Review of Trump’s First Address to Congress

The following synopsis is informed predominantly by my experience in communications science and hypnosis. It is more for my edification than anything, a reflective study on a historical event in realtime. Therefore, I ask that you forgive the absence of background for terms and notions peculiar to the field.

The combination of direct proclamations of goals, a record of success, and common-sense reasoning makes the first half persuasive and focused on the Right, which requires results above all else. The second half exploits the inevitable fatigue of the audience via a plethora of special guests whom highlight compassion, the primary interest of the Left, and therefore demands applause on both sides of the aisle. This gradual unification builds the tension as more and more resistant Democrats rise from their seats in each consecutive intermission.

The narrative arc was smooth, the climax arriving on time in the final moments when genuine heartbreak, reconciliation, and other unadulterated fireworks of human emotion burst forth from the mother of the deceased SEAL. This long and passionate bout of applause by absolutely everyone within the city limits humbles the audience after a barrage of gratitude-inducing and emotionally-capitulating events.

The tearful acknowledgement of the slain SEAL makes the media mockery look disgusting, granting the surviving family the highest honors on a grand stage. The serious treatment of human suffering is irresistible, dignifying the meek and deifying the leader whom shares his power. The presentation mercilessly captures one’s sense of compassion through repetitious sympathy and reverence for the afflicted, the same exact emotions that Trump is associating with himself through his sincere and flawless delivery.

What does Trump do with our vulnerable minds at the captivating zenith of the speech? He encourages us to “think big”, to “dream”, and to strive for a better tomorrow. He claims this era of renewed vigor as his own, no longer deflecting blame on predecessors, and asks us to “carry the torch” of freedom “to bring light to the world”. He restates his essential ambitions: for innovation, for American wealth, and to leave a proud legacy.

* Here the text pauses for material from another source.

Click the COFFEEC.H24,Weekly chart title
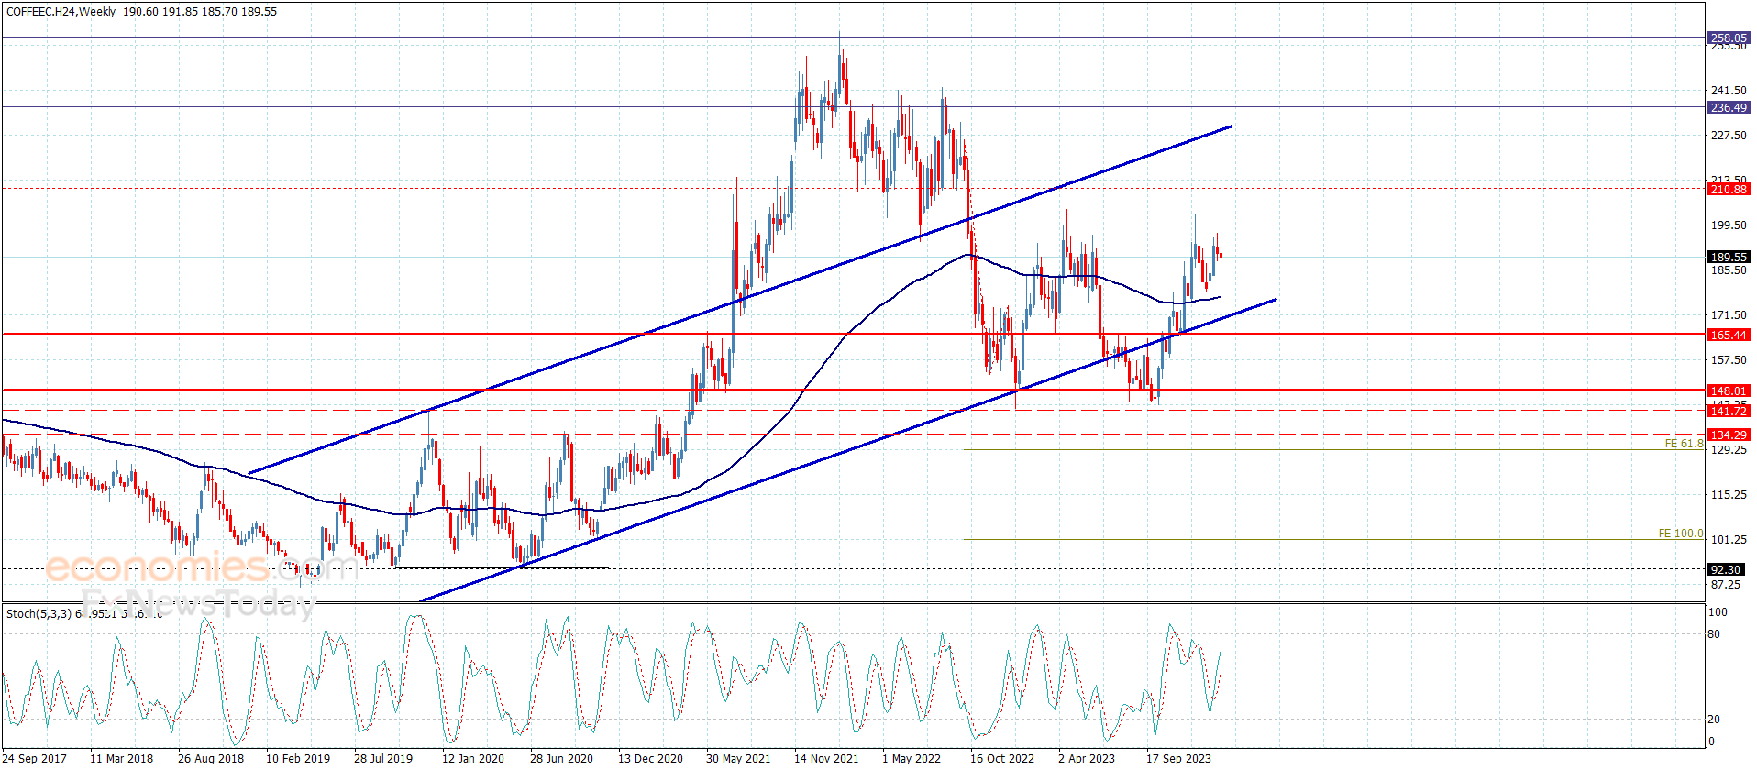The width and height of the screenshot is (1757, 770). [x=61, y=12]
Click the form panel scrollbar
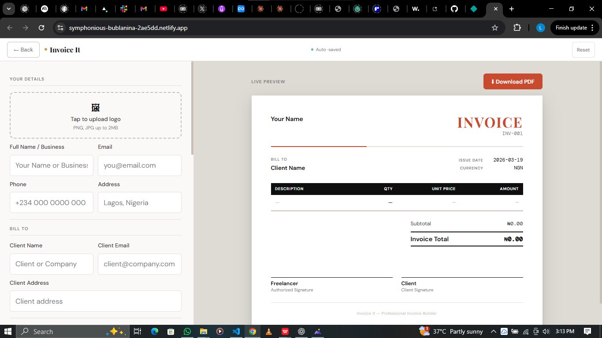The image size is (602, 338). (x=192, y=108)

These missions are, of course, tied intimately with Trump’s own life. His consistency shines as a polestar amongst the suave meanderings of politicians’ past, a contagious clarity that infects even the unwilling. While the language near the conclusion borders on fluff, it is so potentiated and resonant in that fully-charged atmosphere that its gravity is palpable. That emotional weight combined with the incontestable record of success of Trump’s campaign and administration makes these otherwise airy ideas tangible and achievable.

The speech’s cadence was interrupted by applause (as such speeches are) and this detracted modestly from the flow for which Trump is famous, yet the tone and framing were impeccable. Two to three vocal missteps kept it from being superhuman. The expressions of those in attendance all emanated that of a religious experience: for some, a Calvary; for others, an Ascension.

The Republicans were unified, the Democrats largely lured over, and only the most sociopathic partisan could have maintained a dry eye throughout. As Van Jones said, “he did something tonite that you cannot take away from him… he became President of the United States.”